* **Material for the task**
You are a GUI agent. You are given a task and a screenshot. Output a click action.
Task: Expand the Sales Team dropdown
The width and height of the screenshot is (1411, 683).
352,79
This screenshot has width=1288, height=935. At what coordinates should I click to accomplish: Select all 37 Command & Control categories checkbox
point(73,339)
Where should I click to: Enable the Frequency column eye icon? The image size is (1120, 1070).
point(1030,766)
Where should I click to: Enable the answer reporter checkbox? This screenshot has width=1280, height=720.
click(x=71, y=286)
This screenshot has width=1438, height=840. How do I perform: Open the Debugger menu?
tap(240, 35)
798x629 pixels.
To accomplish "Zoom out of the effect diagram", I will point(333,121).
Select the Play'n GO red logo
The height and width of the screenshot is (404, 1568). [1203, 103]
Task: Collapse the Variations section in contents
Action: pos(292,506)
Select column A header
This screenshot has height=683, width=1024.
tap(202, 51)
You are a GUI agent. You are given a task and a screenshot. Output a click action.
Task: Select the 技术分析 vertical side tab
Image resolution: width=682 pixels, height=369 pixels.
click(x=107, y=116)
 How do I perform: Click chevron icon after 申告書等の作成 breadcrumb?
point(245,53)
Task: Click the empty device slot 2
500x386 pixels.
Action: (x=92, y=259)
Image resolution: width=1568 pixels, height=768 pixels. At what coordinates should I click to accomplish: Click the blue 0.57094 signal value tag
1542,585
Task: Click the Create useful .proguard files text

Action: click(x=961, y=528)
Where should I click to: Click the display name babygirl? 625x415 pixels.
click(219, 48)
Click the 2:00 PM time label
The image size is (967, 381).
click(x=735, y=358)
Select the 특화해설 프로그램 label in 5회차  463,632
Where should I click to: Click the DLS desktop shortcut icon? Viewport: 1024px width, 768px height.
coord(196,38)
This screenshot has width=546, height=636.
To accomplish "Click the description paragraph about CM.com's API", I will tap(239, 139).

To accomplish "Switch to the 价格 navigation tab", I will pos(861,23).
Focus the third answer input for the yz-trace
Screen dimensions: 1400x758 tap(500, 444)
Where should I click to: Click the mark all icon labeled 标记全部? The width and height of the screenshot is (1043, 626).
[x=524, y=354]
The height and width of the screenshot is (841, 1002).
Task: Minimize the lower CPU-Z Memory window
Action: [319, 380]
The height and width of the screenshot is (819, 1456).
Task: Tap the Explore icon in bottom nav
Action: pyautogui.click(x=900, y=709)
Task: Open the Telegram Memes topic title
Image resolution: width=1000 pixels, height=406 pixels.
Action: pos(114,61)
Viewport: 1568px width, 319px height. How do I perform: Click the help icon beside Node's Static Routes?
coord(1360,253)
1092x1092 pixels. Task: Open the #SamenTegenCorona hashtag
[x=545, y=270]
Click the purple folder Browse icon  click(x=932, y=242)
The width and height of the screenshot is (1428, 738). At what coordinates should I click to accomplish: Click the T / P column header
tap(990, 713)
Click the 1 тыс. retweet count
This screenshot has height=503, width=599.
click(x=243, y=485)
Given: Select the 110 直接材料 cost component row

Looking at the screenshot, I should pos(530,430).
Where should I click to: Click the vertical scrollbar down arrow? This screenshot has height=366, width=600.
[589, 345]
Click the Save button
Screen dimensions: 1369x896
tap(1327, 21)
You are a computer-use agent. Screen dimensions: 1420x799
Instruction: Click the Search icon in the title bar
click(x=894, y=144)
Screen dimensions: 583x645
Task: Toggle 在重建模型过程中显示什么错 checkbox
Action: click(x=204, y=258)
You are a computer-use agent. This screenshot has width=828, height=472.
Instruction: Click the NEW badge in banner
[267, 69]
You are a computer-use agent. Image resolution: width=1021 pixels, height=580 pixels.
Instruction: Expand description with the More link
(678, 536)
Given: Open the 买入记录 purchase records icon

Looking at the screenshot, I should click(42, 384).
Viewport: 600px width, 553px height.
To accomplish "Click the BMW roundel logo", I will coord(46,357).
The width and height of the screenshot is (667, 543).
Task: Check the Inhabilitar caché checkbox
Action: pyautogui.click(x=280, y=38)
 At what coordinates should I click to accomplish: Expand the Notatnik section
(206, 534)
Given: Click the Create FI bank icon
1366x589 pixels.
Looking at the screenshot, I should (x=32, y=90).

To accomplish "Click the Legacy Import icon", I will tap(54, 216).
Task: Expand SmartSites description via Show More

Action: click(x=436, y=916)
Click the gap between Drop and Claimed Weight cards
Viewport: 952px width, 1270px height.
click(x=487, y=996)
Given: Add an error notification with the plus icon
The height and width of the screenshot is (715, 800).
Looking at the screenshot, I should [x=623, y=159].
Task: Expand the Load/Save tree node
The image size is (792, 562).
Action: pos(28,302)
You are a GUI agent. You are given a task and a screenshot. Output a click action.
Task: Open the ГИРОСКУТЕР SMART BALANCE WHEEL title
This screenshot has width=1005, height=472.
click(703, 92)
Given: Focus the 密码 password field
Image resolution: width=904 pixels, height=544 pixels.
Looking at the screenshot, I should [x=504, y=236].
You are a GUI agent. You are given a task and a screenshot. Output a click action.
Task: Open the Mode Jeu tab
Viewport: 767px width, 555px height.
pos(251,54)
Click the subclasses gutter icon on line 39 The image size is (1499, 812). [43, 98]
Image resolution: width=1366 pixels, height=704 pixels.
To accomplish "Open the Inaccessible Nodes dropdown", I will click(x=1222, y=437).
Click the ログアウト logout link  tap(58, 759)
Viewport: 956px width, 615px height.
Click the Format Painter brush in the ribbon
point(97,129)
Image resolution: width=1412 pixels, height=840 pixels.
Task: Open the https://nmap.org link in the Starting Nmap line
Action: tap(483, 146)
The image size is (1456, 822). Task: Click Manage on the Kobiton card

* **Goal of the exercise**
Copy out the part of the material that opens with the line containing "Where should I click to: Click the mark" and closes with the line containing "Action: pyautogui.click(x=280, y=38)", keeping every line word for word, both end lines included.

* **Task response**
Where should I click to: Click the mark all icon labeled 标记全部? The width and height of the screenshot is (1043, 626).
[x=524, y=354]
The height and width of the screenshot is (841, 1002).
Task: Minimize the lower CPU-Z Memory window
Action: [319, 380]
The height and width of the screenshot is (819, 1456).
Task: Tap the Explore icon in bottom nav
Action: pyautogui.click(x=900, y=709)
Task: Open the Telegram Memes topic title
Image resolution: width=1000 pixels, height=406 pixels.
Action: pos(114,61)
Viewport: 1568px width, 319px height. How do I perform: Click the help icon beside Node's Static Routes?
coord(1360,253)
1092x1092 pixels. Task: Open the #SamenTegenCorona hashtag
[x=545, y=270]
Click the purple folder Browse icon  click(x=932, y=242)
The width and height of the screenshot is (1428, 738). At what coordinates should I click to accomplish: Click the T / P column header
tap(990, 713)
Click the 1 тыс. retweet count
This screenshot has height=503, width=599.
click(x=243, y=485)
Given: Select the 110 直接材料 cost component row

Looking at the screenshot, I should pos(530,430).
Where should I click to: Click the vertical scrollbar down arrow? This screenshot has height=366, width=600.
[589, 345]
Click the Save button
Screen dimensions: 1369x896
tap(1327, 21)
You are a computer-use agent. Screen dimensions: 1420x799
Instruction: Click the Search icon in the title bar
click(x=894, y=144)
Screen dimensions: 583x645
Task: Toggle 在重建模型过程中显示什么错 checkbox
Action: click(x=204, y=258)
You are a computer-use agent. This screenshot has width=828, height=472.
Instruction: Click the NEW badge in banner
[267, 69]
You are a computer-use agent. Image resolution: width=1021 pixels, height=580 pixels.
Instruction: Expand description with the More link
(678, 536)
Given: Open the 买入记录 purchase records icon

Looking at the screenshot, I should click(42, 384).
Viewport: 600px width, 553px height.
To accomplish "Click the BMW roundel logo", I will coord(46,357).
The width and height of the screenshot is (667, 543).
Task: Check the Inhabilitar caché checkbox
Action: pyautogui.click(x=280, y=38)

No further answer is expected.